PRRW: On Executive Power
Dahlia Lithwick returns to form as a NY Times Guest Columnist, after a brief aberration ("Babies and Bath Water").
Of the Schlesinger report, she says:
The report faults ambiguous interrogation mandates, an inadequate postwar plan, poor training and a lack of oversight. It notes that much of this confusion stemmed from the Bush administration's posture that the Geneva Conventions applied only where the president saw fit, and that the definition of "interrogation" was up for grabs at Guantánamo Bay, thus possibly at Abu Ghraib.
and then she goes farther than the report:
It [Abu Ghraib] was the direct consequence of an administration ready to bargain away the rule of law. That started with the suspension of basic prisoner protections, because this was a "new kind of war." It led to the creation of a legal sinkhole on Guantánamo Bay. And it reached its zenith when high officials opined that torture isn't torture unless there's some attendant organ failure.
As I've said before of the MBA administration, every CEO in America is accountable to the company's shareholders for things the company does under his or her watch, whether the CEO directed company employees to act in a proscribed manner or not. A CEO is not let off the hook for an accounting scandal if he quasi-absolves himself by accepting responsibility -- he resigns or is fired by the board. (Ok, except Halliburton, apparently).
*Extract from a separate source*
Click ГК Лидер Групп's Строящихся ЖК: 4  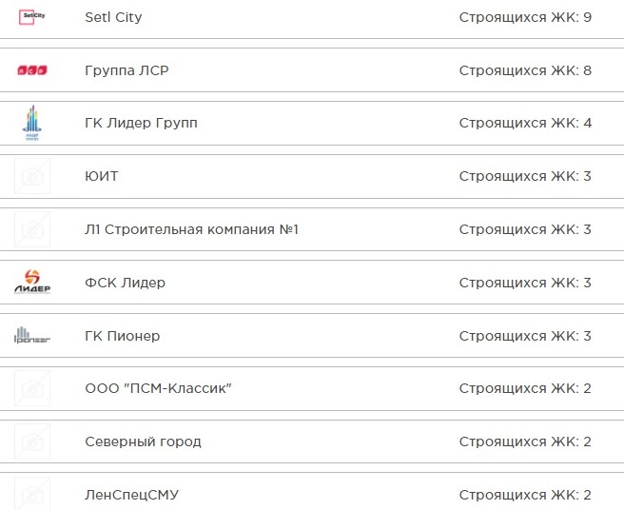(x=525, y=124)
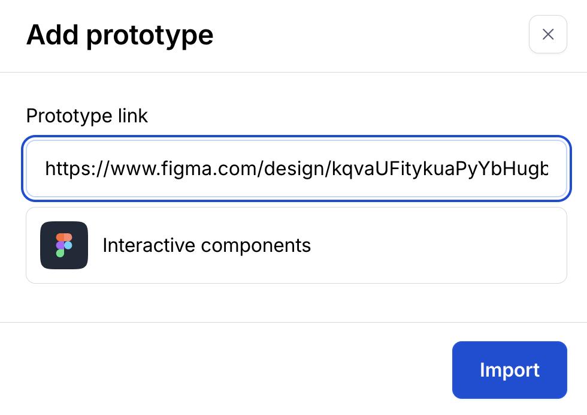
Task: Focus the Figma URL text box
Action: (296, 169)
This administration shouldn't wait until there is a popular din for Rumsfeld's removal -- it should proactively seek to restore the faith of its shareholders by taking steps that show it has assigned the blame. The administration should further replace Rumsfeld with someone committed to providing clear guidance to his or her subordinates on proper detention and interrogation procedures, guidance that is compliant with U.S. and international law on the subject. American strength is only respected in the world when it is tempered with respect for the rule of law.
That they don't take these steps is evidence of rot at the moral heart of the administration. The president is the most powerful person in the world, but his powers do not permit disregard for the rule of law or any exercise of executive power that tramples basic rights and principles, whether codified in our Bill of Rights or in the Geneva Convention. You may not like Geneva, but until you replace it, it is the law that we agreed to abide by.
Congress impeached President Clinton because he lied about an irrelevant question in a civil deposition. Was Clinton wrong to lie? Yes. Was it against the law? Yes. Was it a "high crime or misdemeanor"? Eh, not really so much, in my opinion.
But dear God, what does it say about your moral compass and your political motives when you will impeach Clinton for lying in a civil deposition, but not President Bush for cooking intelligence to take the country to war, for dropping people into anonymous and secret detention in contravention of their constitutional rights, for appropriating billions of dollars to be awarded in no-bid contracts to business cronies, and for refusing to take responsibility in a real, meaningful way for abuses inflicted on detainees in U.S. custody?
Of course, an impeachment is not going to happen, and would be an extreme solution anyway, considering the man is up for reelection in about 2 months anyway. This election will test the commitment of the American people; do we prefer the reassuring strength of a secretive UberExecutive or do we prefer a chief executive who at least attempts to openly function within his prescribed Constitutional role?